- November 20, 2013
Post submitted by Tushar M, HRC Global Engagement Fellow
Today Scotland’s Marriage and Civil Partnerships Bill, which aims to extend marriage rights to same-sex partners, passed the first of three stages in the Scottish Parliament, with a staggering majority of 98 votes to 15 and 5 abstentions. This is the first time Members of the Scottish Parliament have voted on same-sex marriage.
Civil partnerships have been legal in the UK since 2004 and give same-sex couples most of the rights of married couples. Scotland and Northern Ireland began the debate around marriage equality in 2011, after the Scottish Government held a consultation on not only removing religious prohibitions for civil partnerships but also legalizing same-sex marriage within that country.

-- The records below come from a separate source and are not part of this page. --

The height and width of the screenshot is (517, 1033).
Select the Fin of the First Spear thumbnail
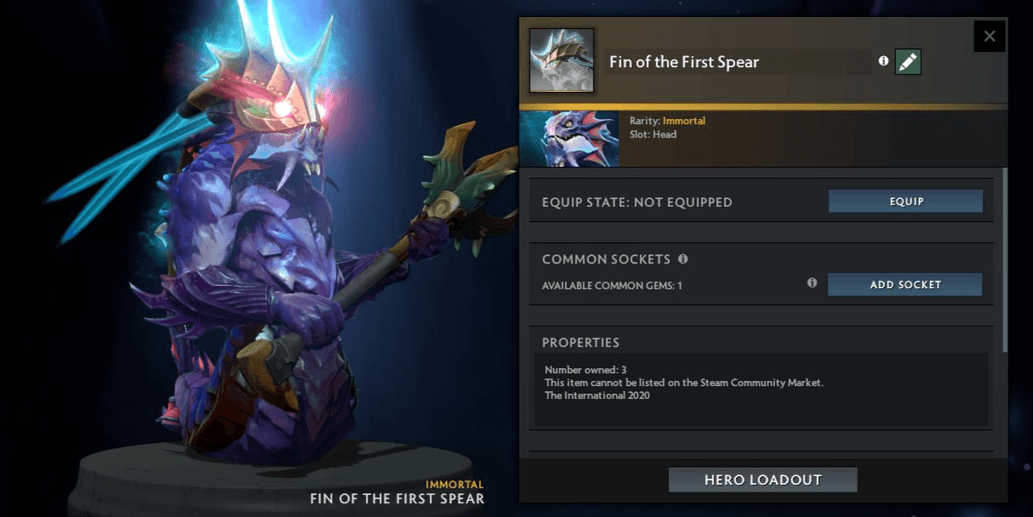561,61

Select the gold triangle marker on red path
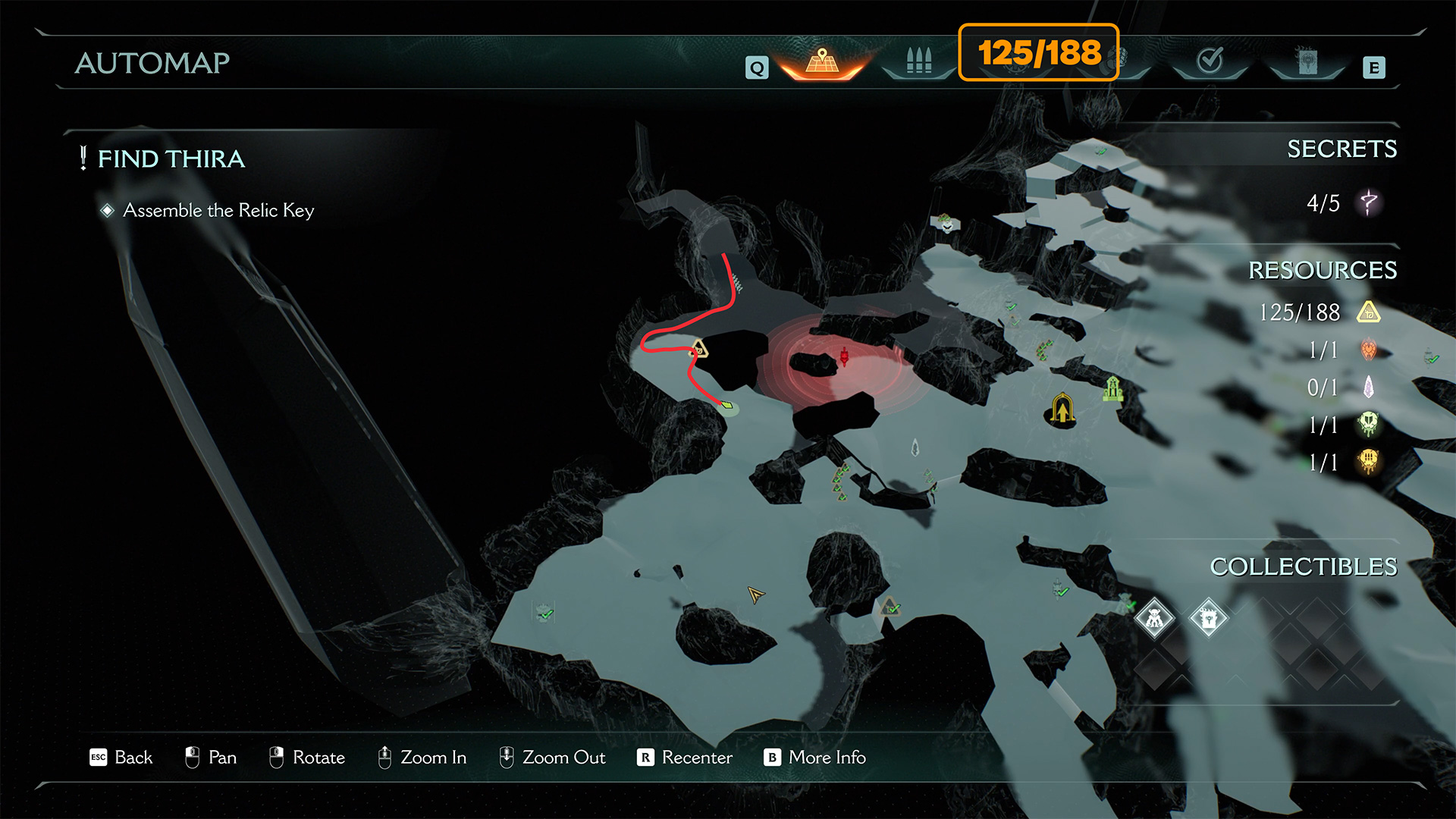[x=698, y=350]
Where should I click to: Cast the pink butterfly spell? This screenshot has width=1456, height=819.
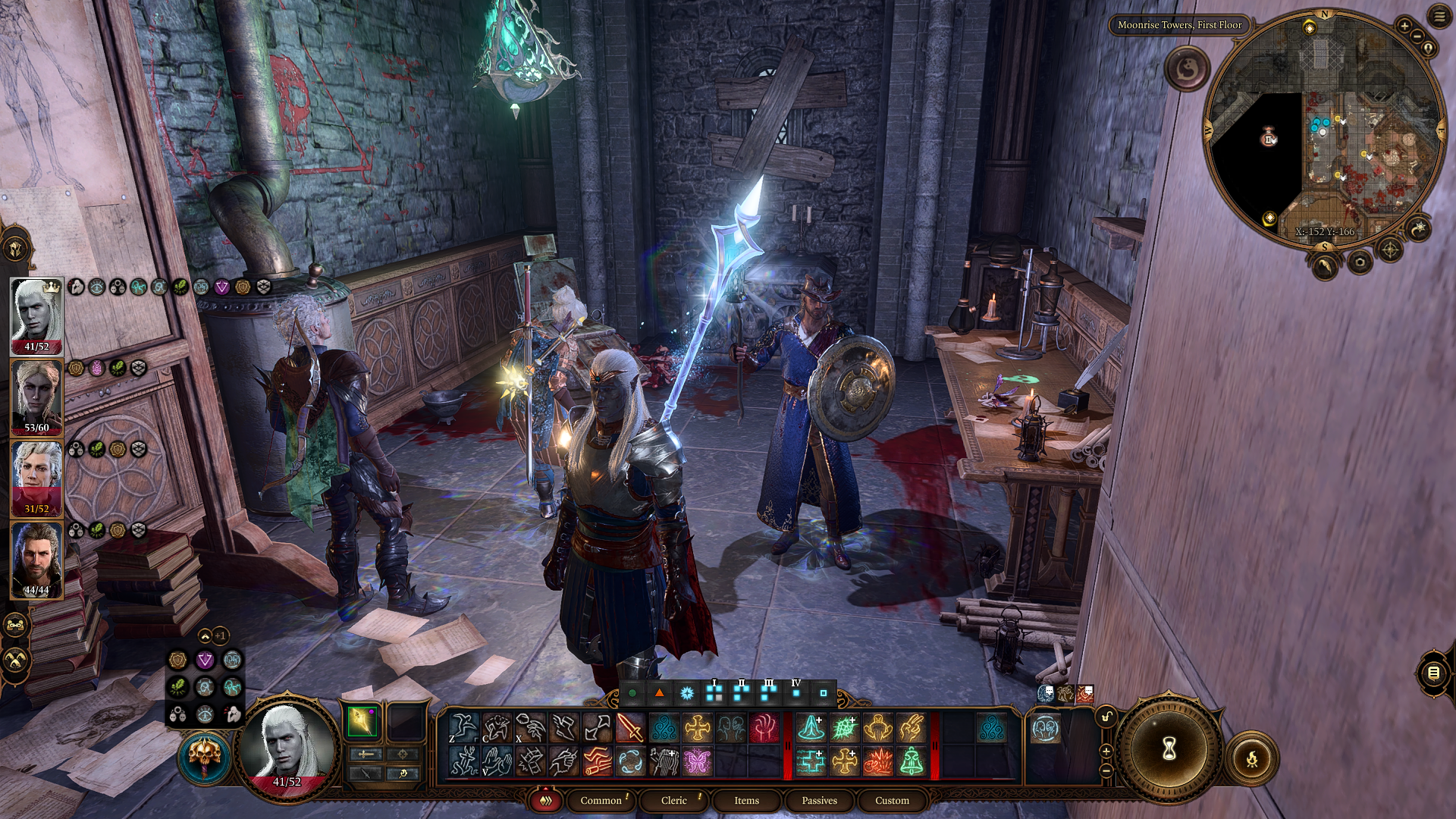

Should the current legislation move forward, marriage equality could come to Scotland in early 2014. Conservative members of the Scottish Parliament are speaking up against the bill calling it an “undermining to traditional marriage” and have voiced concerns about members having being pressured into vote “Yes” just to avoid being branded as homophobic. Though the Catholic Church and Church of Scotland oppose the legislation, there remains many supportive religious leaders who support same-sex marriage in Scotland.
Earlier this month, the Prime Minister of Ireland finally came out in support of same-sex marriage, setting in motion the initial stages of a referendum on same-sex marriage set to be held in Spring 2015.
Currently, fifteen countries have marriage equality nationwide (Netherlands, Belgium, Spain, Canada, South Africa, Norway, Sweden, Portugal, Iceland, Argentina, Denmark, France, Brazil, Uruguay, and New Zealand) with one other country – England and Wales – nearly there after Queen Elizabeth gave her royal assent to marriage equality legislation approved by both houses of parliament.